There are a number of people in Bulgaria who travel everywhere with a contingent of very noticeable bodyguards. Whether it's a status thing or paranoia, a lot of these people don't actually need this protection.
Emil Dimitrov, however, definitely does.
The unimposing former Finance Ministry auditor sat at a press conference on Tuesday, visibly trembling, and looking like a man who will shortly have an array of hired goons hunting him down to either intimidate him, or try and get rid of him altogether.
He has a right to be a little nervous. Dimitrov has recently become the head of Bulgaria's most corrupt institution, the customs administration. Unlike many of his predecessors, he's there to stop one of the country's largest industries, smuggling.
An estimated one billion leva per year are lost to the shadow economy from the customs service.
So in order to stop this, the new government has brought in Bulgaria's version of Eliot Ness, but it remains to be seen whether he'll be untouchable.
Dimitrov rose to media stardom in 1999 when, as a Finance Ministry auditor, he revealed several documents demonstrating the scale of corruption in Bulgaria's customs administration. He was forced to resign shortly thereafter because the most damaging document in question was said to be false, but he did anything but step back into the shadows.
His book Customs (Mitnici) sold a remarkable 16,000 copies and advanced his image as a crusader against Bulgaria's dodgy elements. In the book, he extensively detailed the problems within the customs administration and named a variety of perpetrators.

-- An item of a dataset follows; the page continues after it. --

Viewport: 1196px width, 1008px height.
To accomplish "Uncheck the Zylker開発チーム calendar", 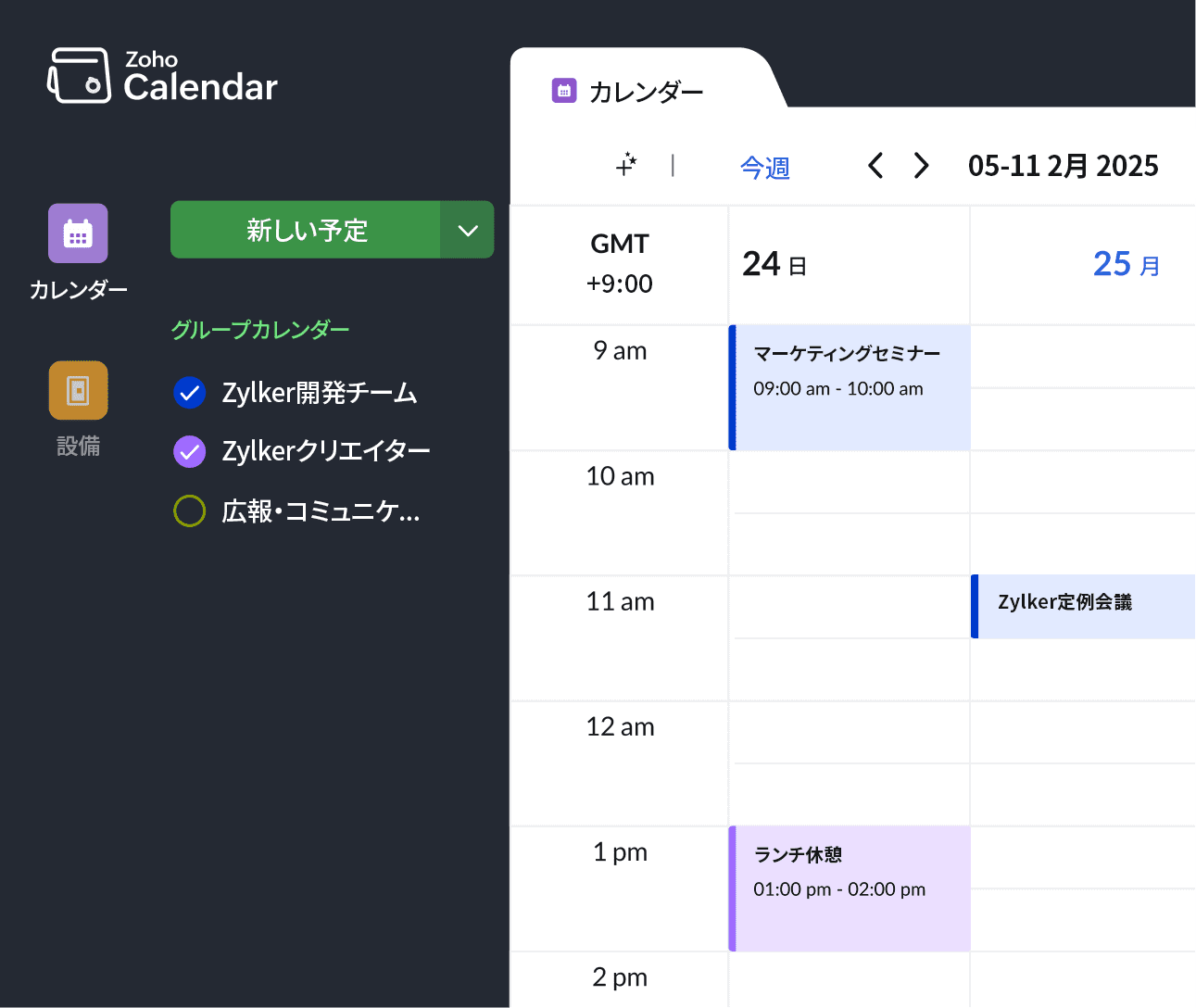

Elected largely on an anti-corruption platform, the National Movement Simeon II has made an excellent decision to bring him back into the civil service. He has already started his crusade, replacing top-level employees at a remarkably quick rate while starting the ball rolling into investigating why so much money is re-routed from the state coffers to the country's less than honest elements.
This time around though, it appears finding the perpetrators will be easier, as the government will embrace any information he can dig up. But making serious changes and laying blame will be much tougher. Dimitrov faces a whole new wave of intimidation, and some serious threats to his health. In a few months, his security detail may need to be an entire military unit.
On Tuesday, he was hesitant about revealing very much information. One of the few things he said was that the customs administration has historically been an area where political parties will siphon money out of to finance their own legal, or illegal activities. He also spoke about how he has already not been warmly welcomed.
Dimitrov does have the majority of the Bulgarian population on his side who all seem to be telling the government that this appointment has been one of their best decisions to date.
The biggest question now is how far he'll be able to go. Without nerves of steel, and a car made of similar bullet-resistant material, Dimitrov will undoubtedly fall very hard.
Whether he can rise to true stardom in Bulgaria, on a level comparable to Eliot Ness's fame in the U.S., depends on one factor alone - him.